The contacts can be mounted within three mil thick polyester film
supports by inlaying them within apertures cut to size within the
polyester film. The contacts can be maintained within the apertures
by laminating the contact/support assemblies to backings. Each of
the backings can comprise a segment of two mil thick polyester
film.
In applications to which the membrane switch can be put wherein it
is necessary that the switch have a large area, means can be
provided to preclude inadvertent engagement of one contact with the
other because of the large dimension of the contacts, the
resiliency of at least one of the contacts, and, in some cases, the
relatively thin dimension of the spacer separating the contacts. A
pair of switch networks similar in construction to the membrane
switch hereinbefore described can be wired in parallel with windows
defined within the spacer laminae in an overlying relationship.
Each of the windows can be provided with a spacer bridge or bridges
traversing the window. The bridges of one network can be staggered
with respect to those of the other.

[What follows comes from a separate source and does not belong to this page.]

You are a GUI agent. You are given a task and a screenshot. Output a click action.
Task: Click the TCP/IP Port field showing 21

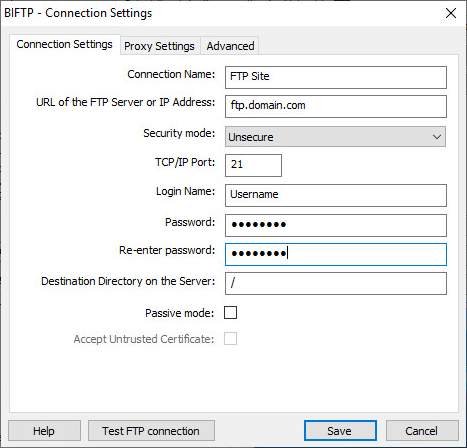253,165
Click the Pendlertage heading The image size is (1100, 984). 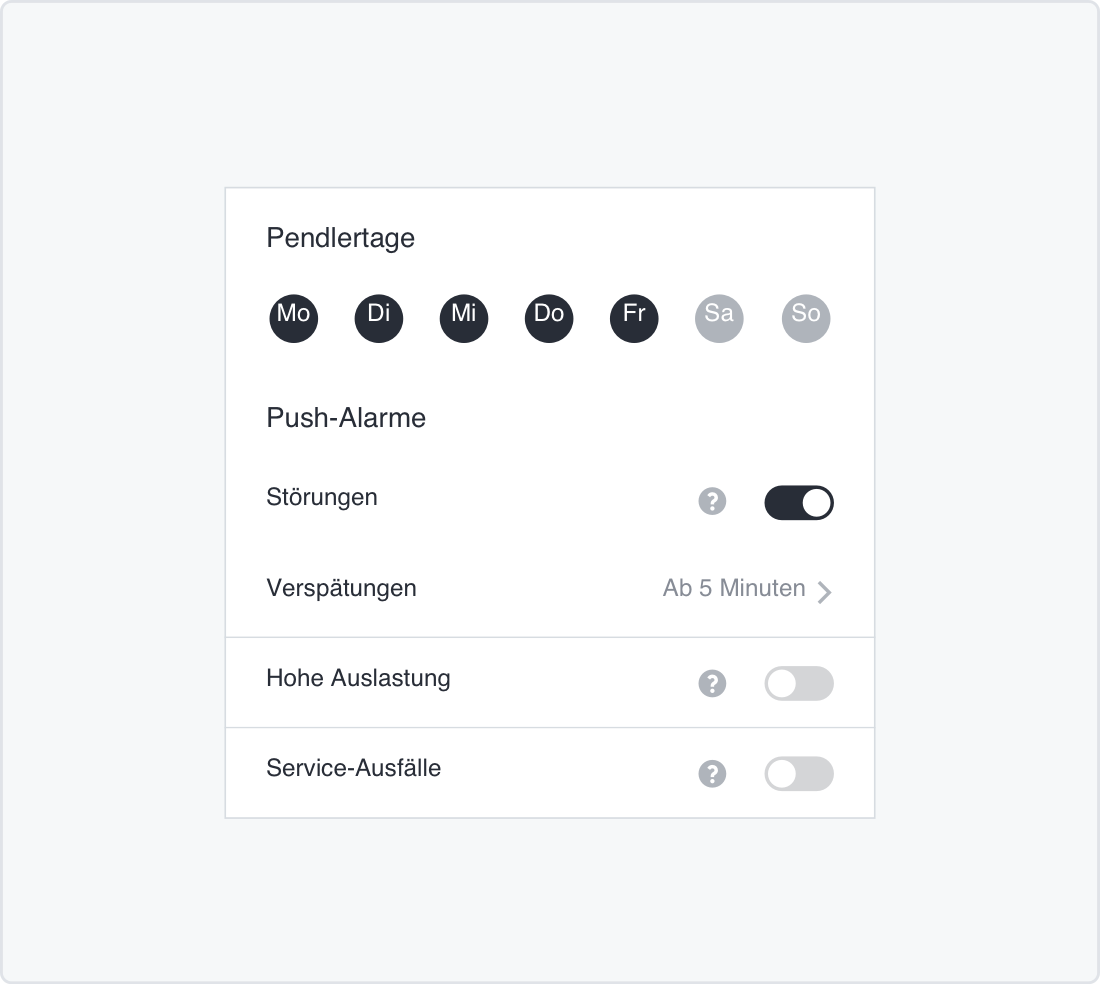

That is, one bridge of one
network can be disposed with respect to each and every bridge of
the other network so that there is no overlapping. In a preferred
embodiment, the bridges can be elongated and parallel along their
axes of elongation, lateral edges of bridges of one network being
immediately laterally adjacent lateral edges of bridges of the
other network. A structure is thereby provided wherein, even though
the switch contact engagement area extends over a large area,
inadvertent engagement will be precluded even though actuation can
be effeced by the application of pressure to one or both of the
contacts at any location thereon. Even in this embodiment, indicia
on a selection plate can be highlighted by use of back
lighting.
The invention of the present application is, therefore, a structure
which solves problems existent in the prior art and obtains many
favorable advantages. More specific features and advantages
obtained in view of those features will become apparent with
reference to the detailed description of the invention, appended
claims, and accompanying drawing figures.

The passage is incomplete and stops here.